Suho had gone to the pond, after, when he had been able to walk without fear of falling. He’d felt the desperation lingering in the water, and it had hurt him - and scared him that he had felt nothing from himself. He had been passive, there, held by Kai. It had only been Yixing’s interference, seeing deeper into Suho than even the water could, that had saved him. Thinking of it left him with an ache of melancholy, the worry when Kai had woken.

“Maybe he doesn’t believe my innocence,” Suho said, bewildered.

Sehun frowned. “But he freed you because of it.”

“Perhaps. Or perhaps to see me gone from his tent, putting aside a tainted memory. A scarred memory.”

“If he does not appreciate what you have done for him, what you have been to him, then he is not the man I know,” Sehun said.

“He does not touch me,” Suho said softly. “Only once, since I was injured, has he asked me into his bed for anything more than sleep. And to sleep there, perhaps he felt he owed it to me.”

“Afraid of hurting you? Or if he meant to free you, he wanted to begin with you as a free man. Or guilty, because you hurt because of him. There are so many reasons.”

Suho shook his head. “No. Once he wondered if I would stay beside him freely. I felt the words carried some weight behind them, but I did not think his life would be threatened or that he would put me from him.
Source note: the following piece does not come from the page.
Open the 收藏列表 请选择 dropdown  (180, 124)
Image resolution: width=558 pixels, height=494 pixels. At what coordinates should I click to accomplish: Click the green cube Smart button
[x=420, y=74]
Put me out of his tent.”

“To give you a tent of your own does not mean he wishes you to stay away from his.”

There was a certain logic to what Sehun was saying, but hearing it and really accepting it were different. It helped that what he wanted was far different than the reality he was seeing, and how he feared it would be going forward. Freedom didn’t mean a life of ease. His place among the tents was not guaranteed. They could put him on a horse and be rid of him before he could blink. But that Kai would want him close, he didn’t know.

“I wish I could believe that. I craved freedom for so long. I do not regret it, but there is much I do regret.”

When Suho saw how heavily his words weighed on Sehun, he reached for Sehun’s arm.

“Don’t worry for me. You don’t need to speak with him. If there’s truth to what you say, then it may be best that he finds it within himself. I would not push him to it.”

“As long as he doesn’t wait too long to discover what he should do,” Sehun muttered. “At least I’ll be here to help you while he decides.”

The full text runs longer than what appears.